I was eventually able to nail the distortion down to Julian “Cannonball” Adderley’s alto saxophone and realized that the distortion was actually a recording issues and not at all a playback problem. When recording musicians in close proximity of one another, the sensitivity of each mic is reduced and positioned more closely to each instrument in order to prevent bleed-over. However, it increases the chance of mic overload, which is what creates this type of distortion. This did put my mind to ease knowing that my deck was still in working order, and my ears gradually began to accept the nuisance nuance.

Miles Davis conversing with pianist Bill Evans just outside the compact recording area.
Miles Davis conversing with pianist Bill Evans just outside the compact recording area.

Getting past this sizzle-like distortion issue, I started noticing musician errors. Unintentional, off key solo blurbs from Miles himself, along with some less noticeable, yet present sour notes from bassist Paul Chambers. According to Ashley Khan, author of “The Making of the Miles Davis Masterpiece”, Chambers was admonished, then assisted more than once by Davis in the studio for not being able to keep up with the complexities of the songs. But a few of these issues made it into the album’s final cut.

The final annoyance I’d like to point out, while slight, is the unbalanced soundstage. Three-track tape was used for the recording, which provided engineers with more than just your basic stereo, left-right audio creation. For most three-track recordings, two tracks are used as the stereo backing tracks, while the vocals (or lead instruments in instrumental music) are positioned front and center on the third. But on “Kind of Blue”, most of the instrumental leads are presented up close in the left channel, while the backing instruments (drums, bass, and alto sax) are heard off in a distance in the right channel. The piano takes center stage, but seems much less dominant than one would expect for a center track. This leads to the meat and potatoes of the album favoring heavily toward the left speaker.

What I find truly amazing is that while these types of issues have tainted other albums in the past, they didn’t seem to have much impact at all on this particular recording. Why?
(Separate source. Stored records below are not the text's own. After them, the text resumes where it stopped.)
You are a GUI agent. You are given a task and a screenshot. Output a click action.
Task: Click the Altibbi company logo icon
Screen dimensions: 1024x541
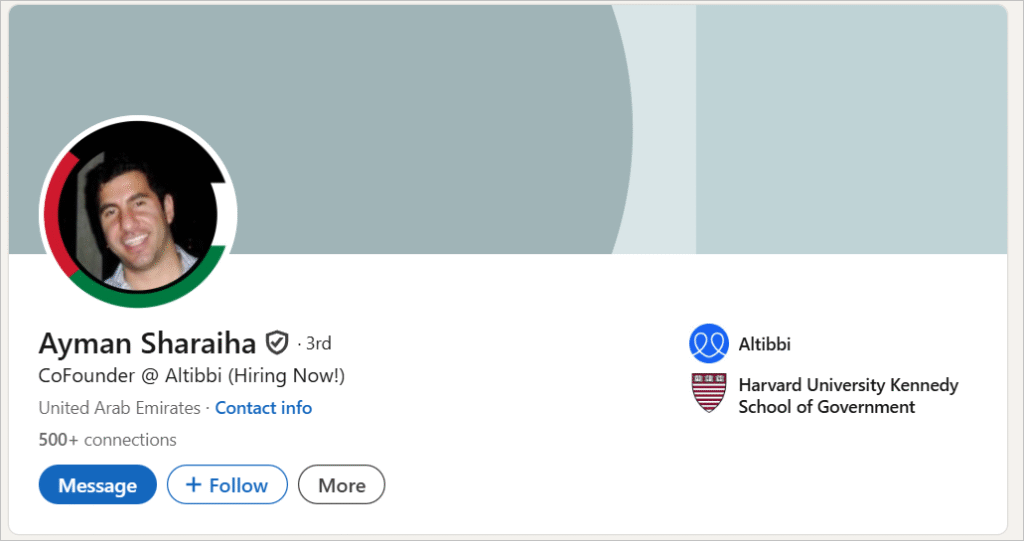click(707, 343)
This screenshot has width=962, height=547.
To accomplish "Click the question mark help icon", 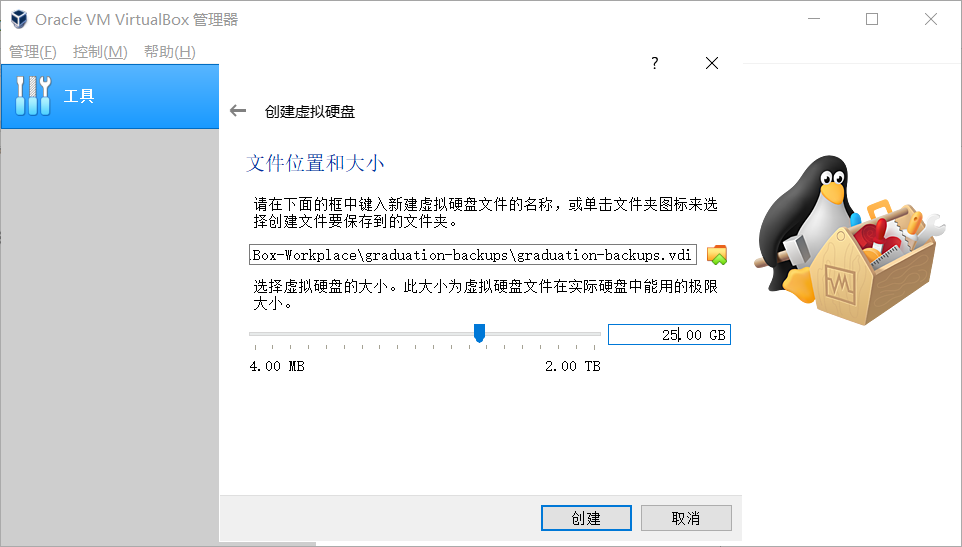I will pyautogui.click(x=655, y=63).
Because as the title of Khan’s book states, “Kind of Blue” is no doubt a masterpiece and the positively enigmatic elements of the album far outweigh these previously stated complications.
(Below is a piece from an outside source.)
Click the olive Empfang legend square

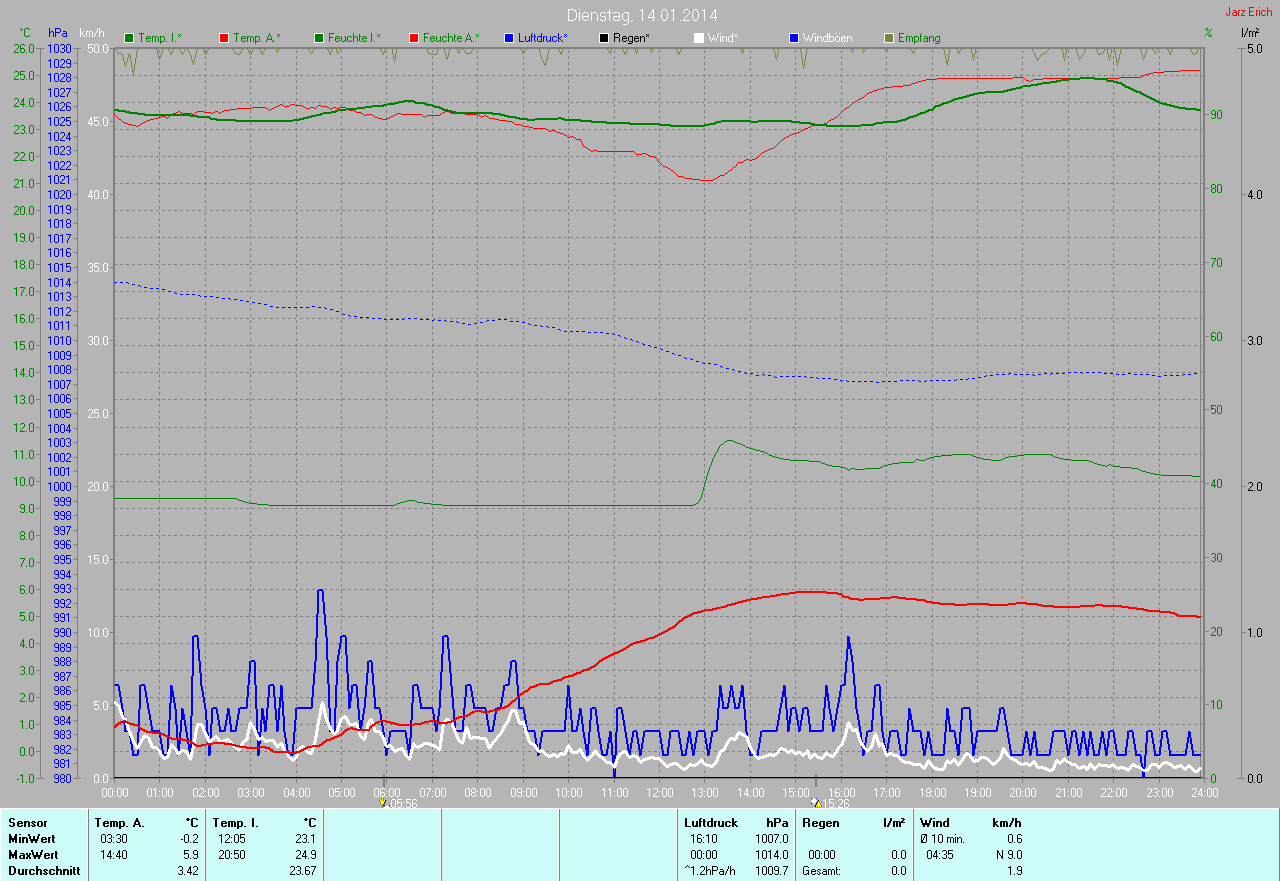pos(889,38)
In the spring of 1959, Mile Davis led his sextet of musicians to the 30th Street Studio, a former Greek Orthodox cathedral known for its magnificent natural acoustics, for a two part recording session of 5 songs that would turn the world of Jazz on its ear. With John Coltrane having recently been added back to Davis’ roster, the group set off to make history, whether they know it or not.

CBS 30th Street Recording Studios, NY City.
CBS 30th Street Recording Studio, NY City.

The tone of 50’s Jazz basically was fragmented into three segments. You had Louis Armstrong’s traditional style, Benny Goodman’s swing movement, and the breakneck Bebop chops from artists like Charlie Parker and his sidekick Dizzy Gillespie. But all of these styles were limited by the current understanding of Jazz structure, with was based on chord prediction. It was Davis’ friend George Russell who devised a different approach to the music that was scale based instead of chord based. It allowed the soloing musicians to use any of the notes in the scale, rather than being limited to a few. It was a small change that made a huge impact on the overall sound.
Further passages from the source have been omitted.